■ **Data rows**:

──────────────────────────────

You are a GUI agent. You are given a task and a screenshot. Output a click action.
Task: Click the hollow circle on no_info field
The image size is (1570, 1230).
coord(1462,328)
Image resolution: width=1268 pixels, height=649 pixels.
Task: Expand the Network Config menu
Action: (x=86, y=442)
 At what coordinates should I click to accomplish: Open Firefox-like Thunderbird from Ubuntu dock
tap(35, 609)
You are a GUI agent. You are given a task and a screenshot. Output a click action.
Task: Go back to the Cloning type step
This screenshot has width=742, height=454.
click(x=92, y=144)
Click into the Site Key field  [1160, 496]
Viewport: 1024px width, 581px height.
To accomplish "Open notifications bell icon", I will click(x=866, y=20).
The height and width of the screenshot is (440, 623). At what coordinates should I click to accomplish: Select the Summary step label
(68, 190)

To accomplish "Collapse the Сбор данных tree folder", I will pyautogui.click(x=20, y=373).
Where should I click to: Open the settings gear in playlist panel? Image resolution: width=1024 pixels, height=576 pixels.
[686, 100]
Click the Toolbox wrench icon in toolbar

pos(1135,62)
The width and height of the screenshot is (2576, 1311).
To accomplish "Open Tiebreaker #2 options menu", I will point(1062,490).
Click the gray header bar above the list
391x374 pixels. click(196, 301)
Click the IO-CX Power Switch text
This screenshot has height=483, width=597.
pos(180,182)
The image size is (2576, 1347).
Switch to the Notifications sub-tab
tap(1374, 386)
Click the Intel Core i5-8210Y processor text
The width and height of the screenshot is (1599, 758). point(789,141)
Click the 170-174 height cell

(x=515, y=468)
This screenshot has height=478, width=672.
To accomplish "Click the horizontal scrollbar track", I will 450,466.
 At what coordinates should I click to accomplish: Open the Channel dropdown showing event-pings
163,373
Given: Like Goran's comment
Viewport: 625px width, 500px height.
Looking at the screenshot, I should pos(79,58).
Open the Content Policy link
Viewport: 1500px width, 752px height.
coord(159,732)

──────────────────────────────

■ **What the task asks**: Reproduce all of the material above line for line, with no changes.

■ **Output for this exercise**:
You are a GUI agent. You are given a task and a screenshot. Output a click action.
Task: Click the hollow circle on no_info field
The image size is (1570, 1230).
coord(1462,328)
Image resolution: width=1268 pixels, height=649 pixels.
Task: Expand the Network Config menu
Action: (x=86, y=442)
 At what coordinates should I click to accomplish: Open Firefox-like Thunderbird from Ubuntu dock
tap(35, 609)
You are a GUI agent. You are given a task and a screenshot. Output a click action.
Task: Go back to the Cloning type step
This screenshot has width=742, height=454.
click(x=92, y=144)
Click into the Site Key field  [1160, 496]
Viewport: 1024px width, 581px height.
To accomplish "Open notifications bell icon", I will click(x=866, y=20).
The height and width of the screenshot is (440, 623). At what coordinates should I click to accomplish: Select the Summary step label
(68, 190)

To accomplish "Collapse the Сбор данных tree folder", I will pyautogui.click(x=20, y=373).
Where should I click to: Open the settings gear in playlist panel? Image resolution: width=1024 pixels, height=576 pixels.
[686, 100]
Click the Toolbox wrench icon in toolbar

pos(1135,62)
The width and height of the screenshot is (2576, 1311).
To accomplish "Open Tiebreaker #2 options menu", I will point(1062,490).
Click the gray header bar above the list
391x374 pixels. click(196, 301)
Click the IO-CX Power Switch text
This screenshot has height=483, width=597.
pos(180,182)
The image size is (2576, 1347).
Switch to the Notifications sub-tab
tap(1374, 386)
Click the Intel Core i5-8210Y processor text
The width and height of the screenshot is (1599, 758). point(789,141)
Click the 170-174 height cell

(x=515, y=468)
This screenshot has height=478, width=672.
To accomplish "Click the horizontal scrollbar track", I will 450,466.
 At what coordinates should I click to accomplish: Open the Channel dropdown showing event-pings
163,373
Given: Like Goran's comment
Viewport: 625px width, 500px height.
Looking at the screenshot, I should pos(79,58).
Open the Content Policy link
Viewport: 1500px width, 752px height.
coord(159,732)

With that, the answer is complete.